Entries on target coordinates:
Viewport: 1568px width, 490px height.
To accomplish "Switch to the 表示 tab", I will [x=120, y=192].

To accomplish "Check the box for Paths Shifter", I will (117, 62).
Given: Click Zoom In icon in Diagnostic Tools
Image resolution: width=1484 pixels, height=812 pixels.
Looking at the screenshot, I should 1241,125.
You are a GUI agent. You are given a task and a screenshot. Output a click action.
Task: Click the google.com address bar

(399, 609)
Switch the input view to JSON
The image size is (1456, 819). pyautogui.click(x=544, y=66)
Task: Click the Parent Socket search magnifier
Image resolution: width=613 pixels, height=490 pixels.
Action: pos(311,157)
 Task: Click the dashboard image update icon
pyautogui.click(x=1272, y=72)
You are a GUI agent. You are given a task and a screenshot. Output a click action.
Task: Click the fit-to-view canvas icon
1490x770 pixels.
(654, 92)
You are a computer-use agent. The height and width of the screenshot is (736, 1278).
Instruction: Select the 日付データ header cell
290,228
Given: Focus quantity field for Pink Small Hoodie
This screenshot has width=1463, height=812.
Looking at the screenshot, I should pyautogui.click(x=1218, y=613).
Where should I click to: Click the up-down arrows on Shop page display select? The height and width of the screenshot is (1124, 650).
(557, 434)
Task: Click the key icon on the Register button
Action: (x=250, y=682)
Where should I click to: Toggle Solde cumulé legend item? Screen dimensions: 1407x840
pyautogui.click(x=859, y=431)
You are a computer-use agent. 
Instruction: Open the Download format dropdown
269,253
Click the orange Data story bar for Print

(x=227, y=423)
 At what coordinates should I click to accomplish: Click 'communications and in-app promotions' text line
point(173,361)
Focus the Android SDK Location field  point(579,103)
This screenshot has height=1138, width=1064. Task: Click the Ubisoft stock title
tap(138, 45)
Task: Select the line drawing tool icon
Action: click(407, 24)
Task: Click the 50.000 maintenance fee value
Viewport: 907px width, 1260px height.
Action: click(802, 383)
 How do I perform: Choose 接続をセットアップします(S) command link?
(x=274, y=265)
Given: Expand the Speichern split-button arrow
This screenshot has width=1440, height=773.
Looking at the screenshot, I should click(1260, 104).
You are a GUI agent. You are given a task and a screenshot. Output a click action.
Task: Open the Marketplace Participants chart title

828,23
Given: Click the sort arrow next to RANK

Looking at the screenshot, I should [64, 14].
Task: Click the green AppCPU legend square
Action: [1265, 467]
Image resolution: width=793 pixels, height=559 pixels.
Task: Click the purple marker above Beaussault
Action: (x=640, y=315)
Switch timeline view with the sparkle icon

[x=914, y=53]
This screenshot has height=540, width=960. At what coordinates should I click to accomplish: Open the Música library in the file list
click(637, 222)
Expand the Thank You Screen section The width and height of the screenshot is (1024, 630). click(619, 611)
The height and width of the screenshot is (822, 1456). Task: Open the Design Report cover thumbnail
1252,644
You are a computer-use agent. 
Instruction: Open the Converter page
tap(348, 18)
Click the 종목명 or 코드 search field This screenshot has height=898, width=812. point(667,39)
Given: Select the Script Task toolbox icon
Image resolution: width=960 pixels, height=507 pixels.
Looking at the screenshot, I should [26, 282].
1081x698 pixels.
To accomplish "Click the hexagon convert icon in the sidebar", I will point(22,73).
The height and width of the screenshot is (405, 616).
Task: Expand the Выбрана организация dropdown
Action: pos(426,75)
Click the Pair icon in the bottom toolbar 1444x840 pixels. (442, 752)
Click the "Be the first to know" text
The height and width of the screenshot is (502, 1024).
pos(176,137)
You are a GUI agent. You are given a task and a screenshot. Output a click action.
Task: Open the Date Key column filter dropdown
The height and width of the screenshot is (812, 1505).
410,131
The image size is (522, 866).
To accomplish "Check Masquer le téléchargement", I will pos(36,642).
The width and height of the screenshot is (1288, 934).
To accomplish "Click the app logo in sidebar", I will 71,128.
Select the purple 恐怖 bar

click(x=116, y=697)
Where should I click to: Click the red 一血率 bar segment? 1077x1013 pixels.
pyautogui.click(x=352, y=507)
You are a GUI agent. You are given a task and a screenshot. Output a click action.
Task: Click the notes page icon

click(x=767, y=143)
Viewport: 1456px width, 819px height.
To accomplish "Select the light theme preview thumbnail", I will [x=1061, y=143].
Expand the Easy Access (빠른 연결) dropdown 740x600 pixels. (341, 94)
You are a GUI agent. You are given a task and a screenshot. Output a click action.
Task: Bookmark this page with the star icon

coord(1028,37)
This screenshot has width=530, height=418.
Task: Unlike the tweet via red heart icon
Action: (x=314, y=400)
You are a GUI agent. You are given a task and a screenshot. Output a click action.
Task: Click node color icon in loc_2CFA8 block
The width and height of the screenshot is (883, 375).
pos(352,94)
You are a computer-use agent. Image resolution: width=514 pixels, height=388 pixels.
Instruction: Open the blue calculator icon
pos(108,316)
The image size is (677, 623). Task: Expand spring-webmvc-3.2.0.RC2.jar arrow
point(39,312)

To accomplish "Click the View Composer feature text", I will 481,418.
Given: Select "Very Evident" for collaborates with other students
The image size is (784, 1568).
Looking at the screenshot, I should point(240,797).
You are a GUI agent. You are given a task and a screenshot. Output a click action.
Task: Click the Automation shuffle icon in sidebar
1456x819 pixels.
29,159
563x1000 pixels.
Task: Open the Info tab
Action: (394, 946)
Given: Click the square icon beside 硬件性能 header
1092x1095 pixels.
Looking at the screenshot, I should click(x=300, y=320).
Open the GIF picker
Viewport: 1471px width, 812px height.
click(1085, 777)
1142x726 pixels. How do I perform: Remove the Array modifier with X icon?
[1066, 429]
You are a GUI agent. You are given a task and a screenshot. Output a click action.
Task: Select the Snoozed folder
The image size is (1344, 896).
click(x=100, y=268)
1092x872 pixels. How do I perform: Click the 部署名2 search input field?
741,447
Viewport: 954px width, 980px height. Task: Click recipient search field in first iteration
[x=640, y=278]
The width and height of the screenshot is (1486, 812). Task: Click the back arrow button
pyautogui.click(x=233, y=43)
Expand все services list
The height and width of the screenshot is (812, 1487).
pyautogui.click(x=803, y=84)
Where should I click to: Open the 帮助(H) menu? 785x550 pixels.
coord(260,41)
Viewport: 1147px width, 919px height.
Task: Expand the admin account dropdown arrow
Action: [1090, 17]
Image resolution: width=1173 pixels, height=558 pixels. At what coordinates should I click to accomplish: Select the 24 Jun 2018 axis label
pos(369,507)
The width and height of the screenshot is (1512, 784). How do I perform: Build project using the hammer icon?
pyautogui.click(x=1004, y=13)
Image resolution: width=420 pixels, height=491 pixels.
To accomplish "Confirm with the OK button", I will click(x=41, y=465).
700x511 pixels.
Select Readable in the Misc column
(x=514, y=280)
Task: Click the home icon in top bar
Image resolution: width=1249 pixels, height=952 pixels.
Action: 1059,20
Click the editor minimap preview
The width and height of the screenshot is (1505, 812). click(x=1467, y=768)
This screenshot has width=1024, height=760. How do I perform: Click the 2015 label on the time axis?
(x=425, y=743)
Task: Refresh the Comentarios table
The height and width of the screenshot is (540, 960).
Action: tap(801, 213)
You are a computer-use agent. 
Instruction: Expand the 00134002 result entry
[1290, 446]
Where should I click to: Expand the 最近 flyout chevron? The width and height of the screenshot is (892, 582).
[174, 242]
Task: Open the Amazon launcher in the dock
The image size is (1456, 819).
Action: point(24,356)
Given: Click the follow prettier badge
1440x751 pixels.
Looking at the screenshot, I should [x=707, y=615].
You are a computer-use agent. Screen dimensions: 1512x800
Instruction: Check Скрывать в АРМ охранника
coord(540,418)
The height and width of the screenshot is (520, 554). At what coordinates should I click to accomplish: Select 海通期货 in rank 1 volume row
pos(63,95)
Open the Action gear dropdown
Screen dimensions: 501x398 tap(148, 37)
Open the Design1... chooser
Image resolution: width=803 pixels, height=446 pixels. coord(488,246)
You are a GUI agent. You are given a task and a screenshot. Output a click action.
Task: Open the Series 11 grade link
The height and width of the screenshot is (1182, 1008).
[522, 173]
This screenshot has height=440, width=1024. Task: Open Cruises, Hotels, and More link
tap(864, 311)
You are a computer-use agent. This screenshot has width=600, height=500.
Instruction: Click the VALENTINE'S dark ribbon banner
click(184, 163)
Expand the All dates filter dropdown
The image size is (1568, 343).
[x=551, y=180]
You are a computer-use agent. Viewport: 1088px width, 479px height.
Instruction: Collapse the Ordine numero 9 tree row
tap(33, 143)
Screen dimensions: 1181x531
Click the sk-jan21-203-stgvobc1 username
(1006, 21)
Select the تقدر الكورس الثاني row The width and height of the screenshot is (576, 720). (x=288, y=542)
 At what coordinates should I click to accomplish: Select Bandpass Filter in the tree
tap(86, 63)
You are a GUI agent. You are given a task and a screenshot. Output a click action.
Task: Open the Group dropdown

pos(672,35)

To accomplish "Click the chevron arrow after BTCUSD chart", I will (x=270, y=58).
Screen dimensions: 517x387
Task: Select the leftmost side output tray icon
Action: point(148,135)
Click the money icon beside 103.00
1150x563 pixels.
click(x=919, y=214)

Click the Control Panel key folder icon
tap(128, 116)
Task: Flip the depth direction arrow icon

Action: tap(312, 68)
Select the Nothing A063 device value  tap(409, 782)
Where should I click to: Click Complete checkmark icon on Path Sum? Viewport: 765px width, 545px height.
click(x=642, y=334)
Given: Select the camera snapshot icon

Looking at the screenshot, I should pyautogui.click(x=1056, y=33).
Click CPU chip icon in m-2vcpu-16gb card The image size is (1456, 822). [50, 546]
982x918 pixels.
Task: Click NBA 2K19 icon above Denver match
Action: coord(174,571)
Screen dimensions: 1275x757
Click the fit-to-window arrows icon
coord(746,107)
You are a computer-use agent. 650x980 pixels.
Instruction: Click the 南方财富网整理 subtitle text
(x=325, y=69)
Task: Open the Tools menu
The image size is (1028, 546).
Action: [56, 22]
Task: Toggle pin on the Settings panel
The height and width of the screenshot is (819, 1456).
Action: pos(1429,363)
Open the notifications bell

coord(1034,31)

- **WHAT YOU ARE ASKED TO DO**:
Please render everything from the line containing "700x511 pixels." down to the line containing "[1290, 446]" as a Markdown table with the columns Row and Line, leaving out blank lines.

- **ANSWER TO THIS TASK**:
| Row | Line |
|---|---|
| 1 | 700x511 pixels. |
| 2 | Select Readable in the Misc column |
| 3 | (x=514, y=280) |
| 4 | Task: Click the home icon in top bar |
| 5 | Image resolution: width=1249 pixels, height=952 pixels. |
| 6 | Action: 1059,20 |
| 7 | Click the editor minimap preview |
| 8 | The width and height of the screenshot is (1505, 812). click(x=1467, y=768) |
| 9 | This screenshot has width=1024, height=760. How do I perform: Click the 2015 label on the time axis? |
| 10 | (x=425, y=743) |
| 11 | Task: Refresh the Comentarios table |
| 12 | The height and width of the screenshot is (540, 960). |
| 13 | Action: tap(801, 213) |
| 14 | You are a computer-use agent.  |
| 15 | Instruction: Expand the 00134002 result entry |
| 16 | [1290, 446] |